Perhaps that wasn't true, though.  Perhaps as you went along you did learn something.  I did not care what it was all about.  All I wanted to know was how to live in it.  Maybe if you found out how to live in it you learned from that what it was all about." 153


granville w. ghost, esq. said...

Now this one is gonna make me sound like an ignoramus. I've never been a fan of Hemingway, but the one work I did like is *in our time*, the collection of short stories that he originally published when he was living in Paris (and, I believe, his first book-length work). I found the compressed language, the sparseness of emotion just carried over so much better to a brief work than something as long as a novel. Even in A Farewell to Arms, I never really got the impression that the main character gave much of a damn about his love interested (or, rather, why he did). It was almost a 14 year old's idea of love: you know someone and things are magical and you can't live without each other even while the relationship is maintained on the most shallow level, at least as far as surface appearances are concerned.
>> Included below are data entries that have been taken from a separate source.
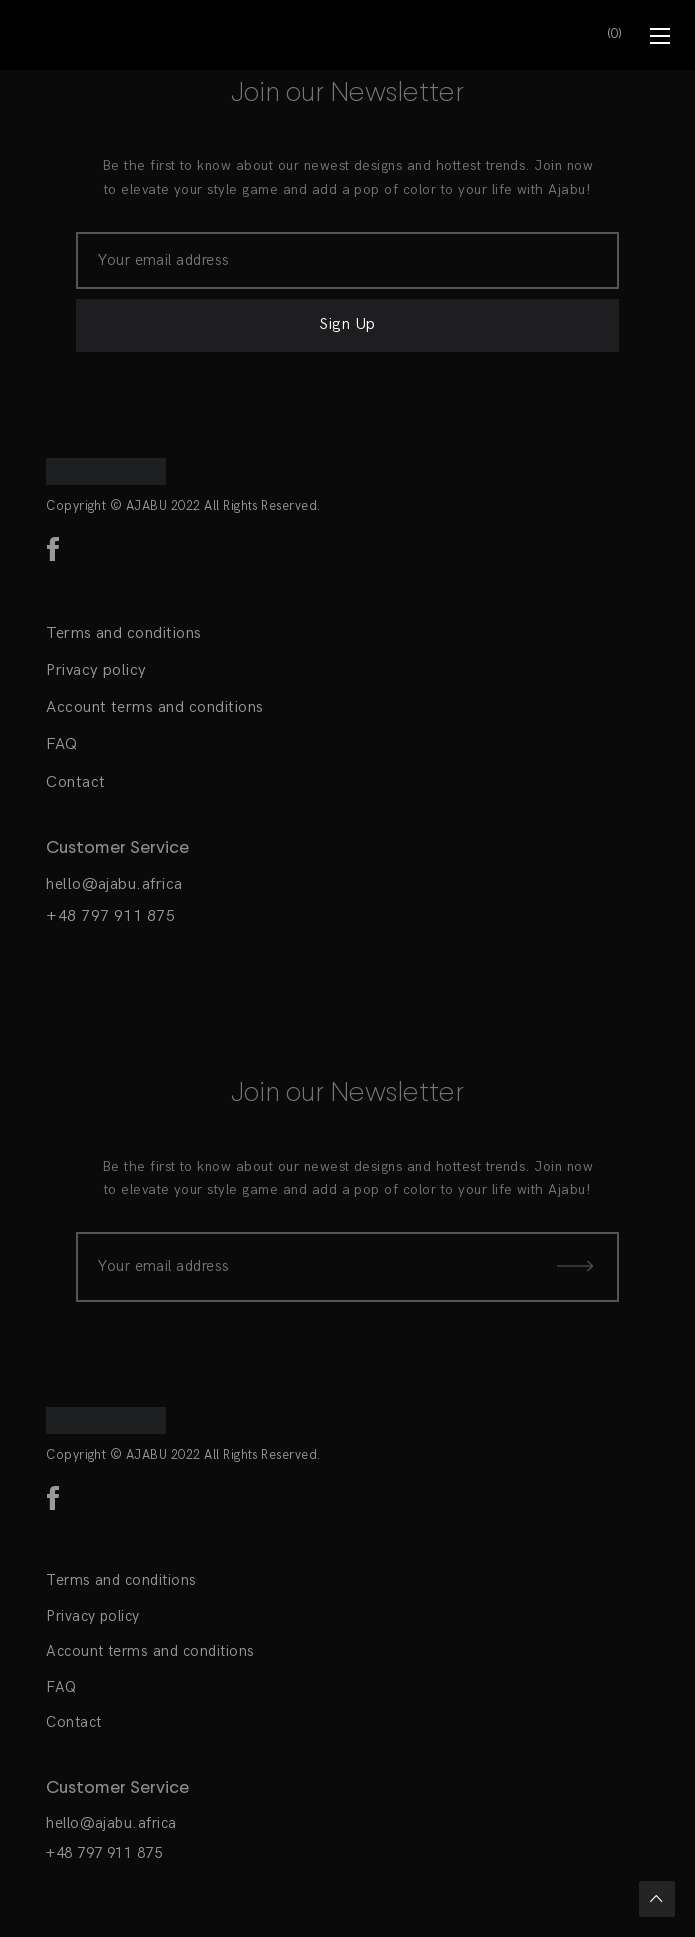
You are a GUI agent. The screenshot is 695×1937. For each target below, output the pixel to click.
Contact (75, 782)
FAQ (61, 744)
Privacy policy (96, 670)
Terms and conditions (124, 633)
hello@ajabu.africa (114, 884)
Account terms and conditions (154, 707)
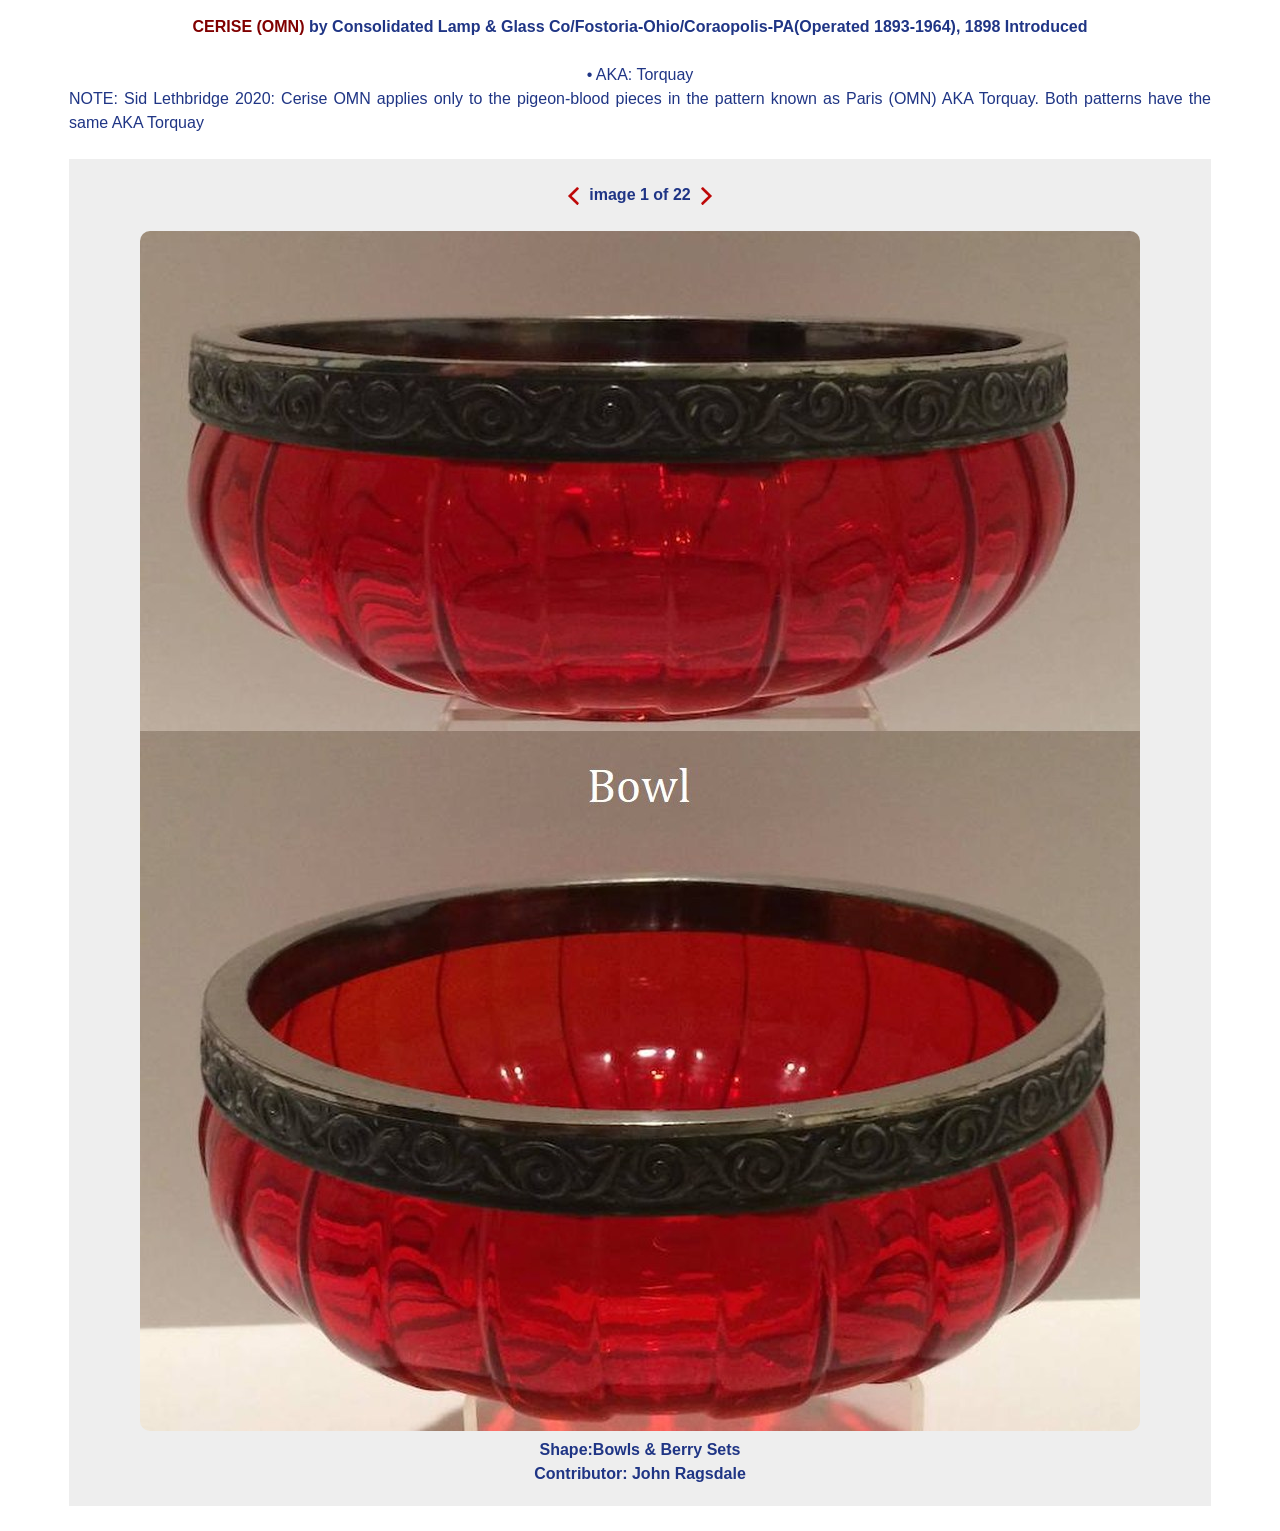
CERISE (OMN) (251, 26)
I'm still delving into non-fiction these days: simultaneously Barbara Tuchman's A Distant Mirror and the Diary of Count Galeazzo Ciano. The later is, really, one of the most fascinating books I've ever read, regardless of genre. Not terribly "exciting" and very hard to stick with as the day-to-day life of a foreign minister in a dictatorship is, well, boring. But Ciano is one of the most compelling characters of the 20th century -- something out of Shakespeare.

I'm really hoping that I can find a translation of Ciano's son's book someday, The title translates to "When Grandpa Had Daddy Shot". Choice!
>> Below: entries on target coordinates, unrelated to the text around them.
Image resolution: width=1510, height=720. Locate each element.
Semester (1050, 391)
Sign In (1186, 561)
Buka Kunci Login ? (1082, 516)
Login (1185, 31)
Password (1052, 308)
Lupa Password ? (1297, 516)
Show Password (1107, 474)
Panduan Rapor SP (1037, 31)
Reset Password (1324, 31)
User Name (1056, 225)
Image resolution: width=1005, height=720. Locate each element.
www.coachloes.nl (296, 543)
Eclectic Indulgence said...

I'm glad you liked the short stories, and would recommend "The Complete Short Stories of Ernest Hemingway".

I read them a while ago, and I'm not sure if they included the stories from "In Our Time;" I will have to check into that. Nick Adams is involved in quite a few from this group as well, and the character is done very well. The themes are varied within similar settings [Florida, Africa, Spain, etc], and the stories are simplistically beautiful.

I don't really agree with the "sparseness of emotion" comment; there are some really great moments like this one from "To Have and Have Not":

"He went to sleep with the stump of his arm out wide on the pillow, and she lay for a long time looking at him. She could see his face in the street light through the window. I'm lucky, she was thinking. Those girls. They don't know what they'll get. I know what I've got and what I've had. I've been a lucky woman. Him saying like a loggerhead. I'm glad it was a arm and not a leg. I wouldn't like him to have lost a leg. Why'd he have to lose that arm? It's funny though, I don't mind it. Anything about him I don't mind. I've been a lucky woman. There ain't no other men like that. People ain't never tried them don't know. I've had plenty of them. I've been lucky to have him. Do you suppose those turtles feel like we do? Do you supposed all the time they feel like that? Or do you suppose it hurts the she? I think of the damndest things. Look at him, sleeping just like a baby. I better stay awake so as to call him. Christ, I could do that all night if a man was built that way. I'd like to do it and never sleep. Never, never, no, never. No, Never, never, never. Well, think of that, will you. Me at my age. I ain't old. He said I was still good. Forty-five ain't old. I'm two years older than him. Look at him sleep. Look at him asleep there like a kid."

I get the opposite impression about the main characters... I think they are so full of emotions that they shine through their actions, even when the dialogue is simplistic. The characters seem 'full' and not like cardboard cutouts like so many novelists.

The 'idea of love' is romantisized [especially in Farewell to Arms]... and the '14 year old' perspective is held by many critics. I wonder how much of this is tied to the fact that anything looks beautiful when comparing it to war, and if the relationship in that novel was his mental escape. In other novels, Hemingway's love for characters is much more understated.